CiviEngage was built to aid community organising, base-building and civic engagement specifically within the USA context. It provides tools for managing walk lists for door-to-door campaigns and call lists for phone banks, and tracking how constituents interact with your organisation and move through various activities with increasing involvement over time.
- a package of custom fields, reports and features to track the history of engagement, involvement, and activities of constituents over time. This package integrates with Campaigns and Surveys to provide walk lists and phone bank lists.
- a model of how to conceptualise and best organise information about individual constituents, organisations and methods of tracking their history of interaction.
CiviEngage enhances CiviCampaign, which you can read more about in the Campaign chapter.
Scenario: Direct action¶
Townsville Organisation For Tenants (TOFT) focuses on affordable housing issues. To impact the decisions of the state legislators on an upcoming rent cap bill, TOFT made a decision to mobilise several hundred people for a direct action at the state capitol, but had only two weeks to do it. The organisers knew that the best way to contact their particular constituency was by phone and they wanted to know who would participate in the direct action so they could track each individual's involvement with the organisation over time.
First, TOFT organisers identified who they wanted to mobilise for direct action based on specific criteria and information they keep about their constituency, such as geographic location, issue interests, volunteer interests, leadership level, etc.
A programme leader then created a Direct Action event in CiviCRM, using CiviEvent, and added groups of individuals to the event.
Organisers called the list of possible participants from a phone bank list report (they could also have done this using a participant listing) and entered the results of each call, such as whether the person would attend, they reached a wrong number, or had to leave a message.
An organiser contacted each participant several times to ensure that they would attend the direct action, and recorded the responses each time. Most organisers reached out to possible participants up to three times to ensure their commitment to attend.
After the Direct Action event, TOFT staff were able to analyse how many people said they would attend, how many actually attended, and how effective their method of outreach was.
An organisation wanted to engage constituents based on what they learned from individual responses during a door-knock canvass related to the fair treatment of workers at the local car manufacturing factory. To find out more about how their constituencies feel about the treatment of workers and to see if they would like to help, organisers decided to do a door-knock canvass in several neighborhoods where they knew there was a high concentration of factory workers.
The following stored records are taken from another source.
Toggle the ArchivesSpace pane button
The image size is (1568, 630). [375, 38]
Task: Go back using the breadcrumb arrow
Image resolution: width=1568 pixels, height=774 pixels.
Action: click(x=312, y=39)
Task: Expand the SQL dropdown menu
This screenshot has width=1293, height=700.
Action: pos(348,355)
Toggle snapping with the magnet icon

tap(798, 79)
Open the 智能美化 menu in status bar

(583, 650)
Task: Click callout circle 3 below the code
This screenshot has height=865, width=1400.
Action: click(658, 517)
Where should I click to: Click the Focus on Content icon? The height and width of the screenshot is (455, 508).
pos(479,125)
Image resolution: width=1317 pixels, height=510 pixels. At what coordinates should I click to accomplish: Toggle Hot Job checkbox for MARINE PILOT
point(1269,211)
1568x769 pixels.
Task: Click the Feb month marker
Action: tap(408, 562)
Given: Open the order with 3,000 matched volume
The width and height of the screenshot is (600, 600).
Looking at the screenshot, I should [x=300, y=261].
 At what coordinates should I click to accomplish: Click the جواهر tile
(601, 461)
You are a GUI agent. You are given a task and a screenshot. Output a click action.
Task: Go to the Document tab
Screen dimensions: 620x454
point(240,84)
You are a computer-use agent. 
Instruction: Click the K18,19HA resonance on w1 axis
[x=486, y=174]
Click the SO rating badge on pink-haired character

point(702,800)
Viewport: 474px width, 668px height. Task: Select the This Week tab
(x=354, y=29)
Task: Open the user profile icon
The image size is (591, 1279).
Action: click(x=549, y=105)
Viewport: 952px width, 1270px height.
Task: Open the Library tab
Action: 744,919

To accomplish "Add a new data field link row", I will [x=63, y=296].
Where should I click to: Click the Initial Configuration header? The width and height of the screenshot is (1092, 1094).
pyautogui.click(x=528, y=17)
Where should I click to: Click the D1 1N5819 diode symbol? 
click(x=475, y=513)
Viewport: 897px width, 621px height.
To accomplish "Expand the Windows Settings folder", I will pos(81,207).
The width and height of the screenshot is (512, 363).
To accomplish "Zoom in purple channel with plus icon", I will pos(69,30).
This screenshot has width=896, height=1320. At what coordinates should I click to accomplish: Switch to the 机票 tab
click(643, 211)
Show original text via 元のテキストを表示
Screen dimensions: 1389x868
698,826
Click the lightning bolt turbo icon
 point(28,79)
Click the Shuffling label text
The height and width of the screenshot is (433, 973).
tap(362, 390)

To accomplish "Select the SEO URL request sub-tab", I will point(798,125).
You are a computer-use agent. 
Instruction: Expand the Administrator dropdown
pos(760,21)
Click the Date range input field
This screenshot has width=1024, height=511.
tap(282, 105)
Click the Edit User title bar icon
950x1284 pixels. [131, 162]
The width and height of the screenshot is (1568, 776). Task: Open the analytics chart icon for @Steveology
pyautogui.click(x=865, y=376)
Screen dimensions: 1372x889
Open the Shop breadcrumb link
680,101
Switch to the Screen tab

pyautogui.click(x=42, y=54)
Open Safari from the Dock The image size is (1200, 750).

Staff first defined the target audience based on specific districts in a city and neighborhood where they knew that there was a high concentration of factory workers.
To track all their strategies and the people who have interacted with the organisation with relation to this particular campaign, the staff created a campaign in CiviCampaign. They then created a survey in Surveys to record the questions asked during the door-knock canvass.
Staff created an event in CiviEvent to capture who would be attending the direct action event at the capitol, identified the community leaders who could help bring more constituents to the event, and added them as volunteers for the event. So that these volunteers could collect responses from people they contacted, staff created a walk list report and distributed it to them.
Each volunteer canvasser visited the locations on the walk list and gathered the responses on their report. At the end of each day, other volunteers gathered the completed walk list reports, and entered the responses directly into CiviCRM.
After the canvass campaign, the programme leaders analysed all the responses to the canvass survey and used this information to determine their next strategy to engage their constituency in the issue.
Because the organisation was able track information at every step of this canvassing work, they achieved a clearer sense of what their factory worker constituents needs and wants. TOFT was then more prepared to develop targeted communications that spoke directly to the needs of this constituency.
Finally, the careful tracking and collecting of data will be used to inform next steps in their overall strategy to gain fair treatment for workers in the community. Collecting data in this way over time will give TOFT a better sense of whether they're able to move their constituents effectively and achieve impact with their approach.